When the variable governing the problem under study has spatial variations, the desired properties of the variable change by moving away from a point. In other words, points close to one another are more similar, and points distant from one another behave relatively independently. This spatial correlation has led to the development of a science known as geostatistics, which, of course, is not limited to the earth sciences and covers any discipline in which spatial variability is a concern.

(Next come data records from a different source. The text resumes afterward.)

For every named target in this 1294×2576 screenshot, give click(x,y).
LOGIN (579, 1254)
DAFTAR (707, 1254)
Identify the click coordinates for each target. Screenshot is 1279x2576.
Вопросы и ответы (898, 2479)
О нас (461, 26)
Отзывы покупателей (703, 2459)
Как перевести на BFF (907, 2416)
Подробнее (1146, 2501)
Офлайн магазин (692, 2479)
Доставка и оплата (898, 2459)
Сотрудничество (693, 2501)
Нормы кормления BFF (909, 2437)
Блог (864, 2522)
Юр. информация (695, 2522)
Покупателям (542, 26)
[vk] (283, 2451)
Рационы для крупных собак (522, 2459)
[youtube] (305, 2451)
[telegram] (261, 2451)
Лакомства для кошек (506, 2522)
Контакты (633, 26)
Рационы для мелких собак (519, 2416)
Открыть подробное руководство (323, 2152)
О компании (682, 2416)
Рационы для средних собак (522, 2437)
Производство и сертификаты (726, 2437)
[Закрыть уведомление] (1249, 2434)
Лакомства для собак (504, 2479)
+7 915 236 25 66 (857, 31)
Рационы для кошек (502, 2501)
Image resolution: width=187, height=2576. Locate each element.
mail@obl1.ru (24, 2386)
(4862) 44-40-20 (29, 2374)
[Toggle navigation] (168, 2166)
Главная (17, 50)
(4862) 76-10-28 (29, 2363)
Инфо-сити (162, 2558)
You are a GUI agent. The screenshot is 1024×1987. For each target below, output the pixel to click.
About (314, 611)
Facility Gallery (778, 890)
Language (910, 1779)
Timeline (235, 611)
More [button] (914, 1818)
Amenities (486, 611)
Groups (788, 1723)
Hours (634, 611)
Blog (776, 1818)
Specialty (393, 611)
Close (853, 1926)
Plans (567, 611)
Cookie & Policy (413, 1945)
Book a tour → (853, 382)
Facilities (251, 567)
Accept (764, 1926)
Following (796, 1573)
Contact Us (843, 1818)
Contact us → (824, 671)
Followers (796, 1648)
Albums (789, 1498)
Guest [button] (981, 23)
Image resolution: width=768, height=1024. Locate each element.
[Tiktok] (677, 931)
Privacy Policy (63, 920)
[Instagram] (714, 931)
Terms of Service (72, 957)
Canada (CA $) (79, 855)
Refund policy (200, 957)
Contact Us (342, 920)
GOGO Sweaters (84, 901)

This training course is prepared in two sessions. In the first session, a problem with spatial variables is described. Then the spatial data of the example is presented and imported into the MATLAB environment. In the following, the distance matrix and the lag distance criterion are introduced and their calculations are explained step-by-step. The concept of cloud variogram is then introduced and implemented in the MATLAB environment. In addition, various types of variogram estimators, including spherical, exponential, and linear models, are described and calculated. In the second session, the Kriging method is discussed as one of the most well-known methods in spatial statistics. For this purpose, first the required subject theories, such as weighted average of neighborhood points and Lagrange optimization, are explained, and then the formulation of the Kriging method is explained. The matrix form of the equations is then extracted and implemented as an example in the MATLAB environment. Moreover, the Kriging interpolation error is explored using the variance criterion and is plotted as an error contour alongside the Kriging prediction.
This course is beneficial for all students and researchers who work with spatial statistical models and explains the fundamentals of the required programming techniques and procedures in a straightforward way.